Aucune victime n’a été signalée lors de la prise de contrôle militaire, mais les putschistes ont annoncé un couvre-feu et des fermetures de frontières, bouclant en fait le pays.
Ils ont emmené Keita en garde à vue et l’ont détenu à la base militaire de Kati, une tournure ironique car l’installation était également le site du coup d’État de 2012 qui l’a porté au pouvoir.
Une source au sein d’un comité créé par l’armée après le coup d’État a déclaré à l’AFP que Keita était toujours détenu mercredi.
L’ancien colonisateur France, qui a œuvré à la stabilisation du pays depuis qu’il a mené une opération militaire en 2013 pour chasser les militants du pouvoir dans le nord, a appelé au retour à un régime civil. L’ONU, qui dépense 1,2 milliard de dollars par an pour sa mission de maintien de la paix au Mali, a également fermement condamné le coup d’État.

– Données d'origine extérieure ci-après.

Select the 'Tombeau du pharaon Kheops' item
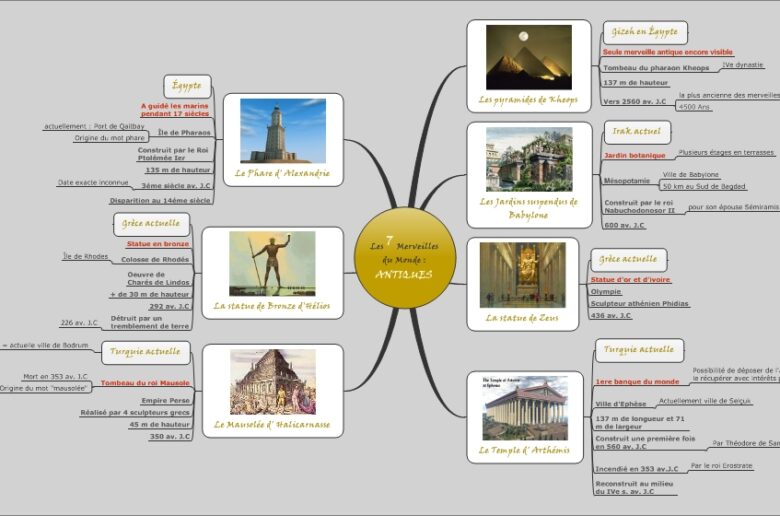 tap(654, 68)
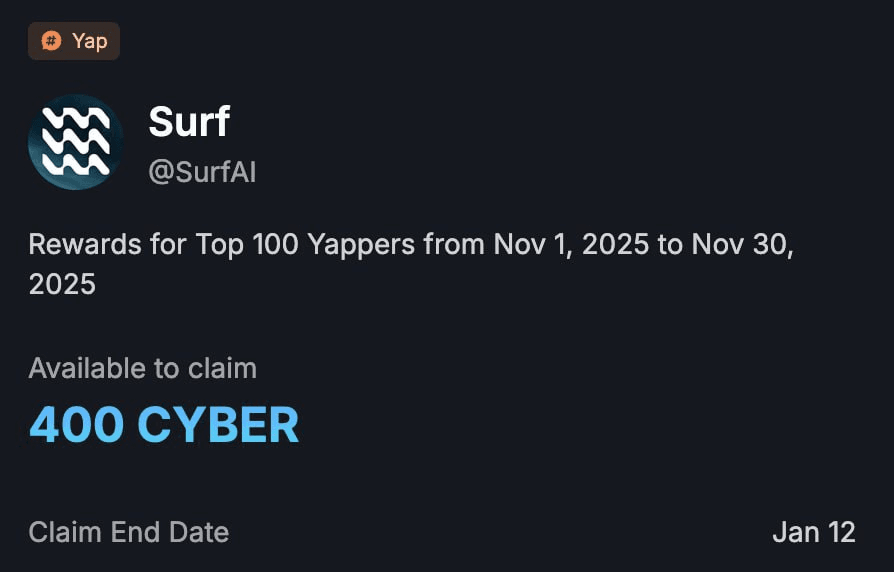Click the @SurfAI handle
This screenshot has width=894, height=572.
tap(202, 172)
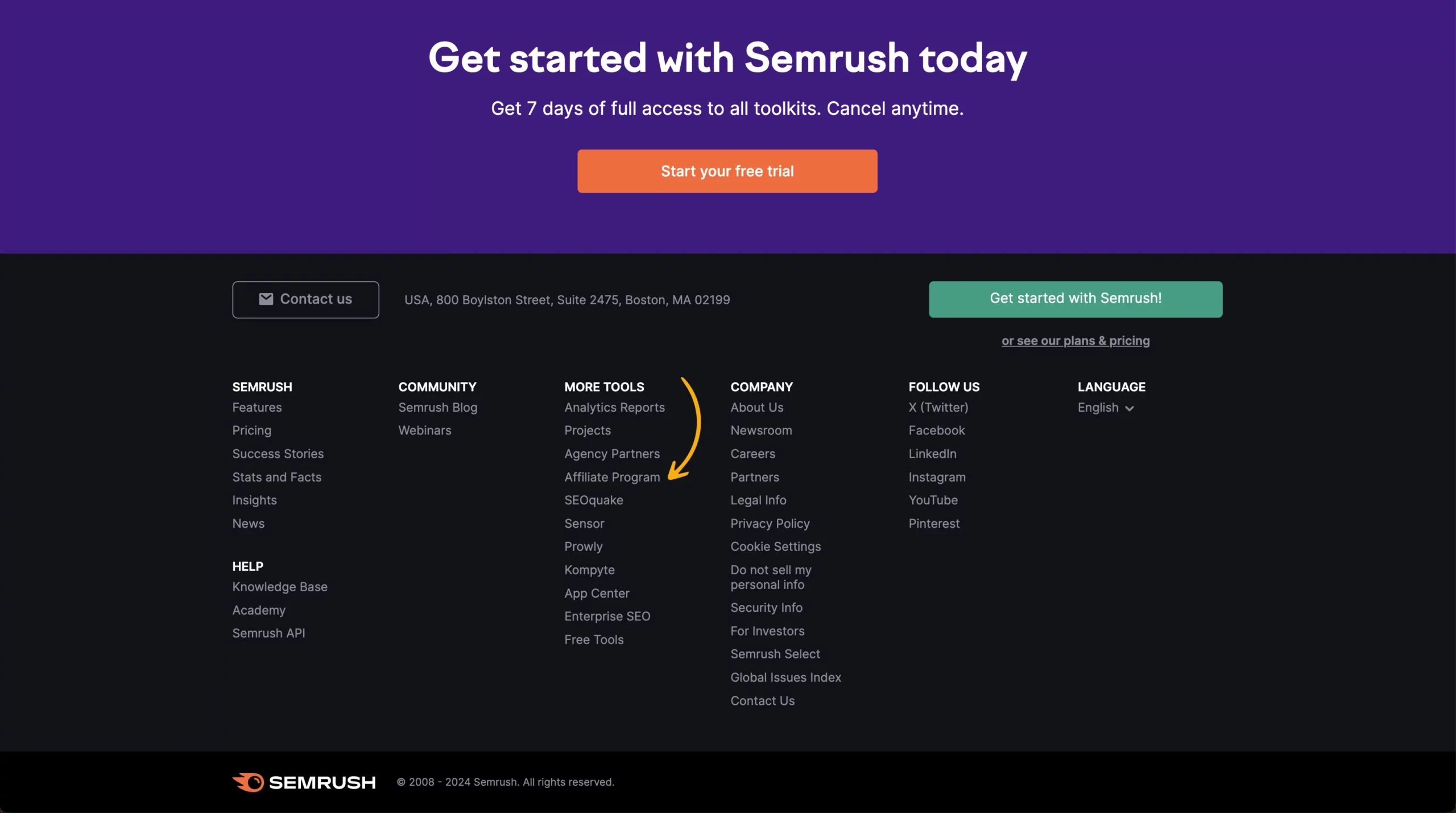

Les développements de mardi «représentent un énorme recul» après sept ans d’investissements de la part des partenaires internationaux pour faire face à l’insécurité et aux défis politiques du Mali, a déclaré Judd Devermont, directeur du programme Afrique au Centre d’études stratégiques et internationales.
Le colonel Wague a déclaré que “tous les accords passés” seraient respectés, y compris le soutien du Mali aux missions anti-militantes telles que la force de l’ONU au Mali (MINUSMA), la force française de Barkhane, le G5 Sahel et l’initiative des forces spéciales européennes Takuba.
Les putschistes restent également “attachés au processus d’Alger”, un accord de paix de 2015 entre le gouvernement malien et des groupes armés dans le nord du pays, a-t-il déclaré.
Des pans du territoire malien échappent au contrôle des autorités centrales et des années de combats n’ont pas réussi à mettre un terme à une insurrection qui a coûté la vie à des milliers de personnes depuis son apparition en 2012.
Cet échec a alimenté les frustrations liées au régime de Keita et les tensions ont éclaté en avril après que le gouvernement a organisé des élections parlementaires longtemps retardées, dont les résultats sont toujours contestés.
Par ailleurs, la CEDEAO a condamné le coup d’État dans un communiqué, s’engageant à fermer les frontières terrestres et aériennes du Mali et à faire pression pour des sanctions contre «tous les putschistes et leurs partenaires et collaborateurs».
Le bloc de 15 nations, qui comprend le Mali, a également déclaré qu’il suspendrait le pays de ses organes de décision internes.
Un peu plus loin, le Maroc a souligné mercredi la nécessité d’une “stabilité” au Mali, appelant à “un dialogue responsable, au respect de l’ordre constitutionnel et à la préservation des acquis démocratiques”.
Le coup d’État a coïncidé avec les projets de l’opposition de reprendre les manifestations contre Keita.
Le Mouvement du 5 juin, nommé d’après la date de sa première manifestation, a concentré la colère du public contre le chef et a demandé de plus en plus sa démission.
Sa campagne a basculé dans la crise le mois dernier lorsque 11 personnes ont été tuées au cours de trois jours de troubles déclenchés par une manifestation. Ni le mouvement ni son leader informel, l’imam Mahmoud Dicko, n’ont encore réagi au coup d’État.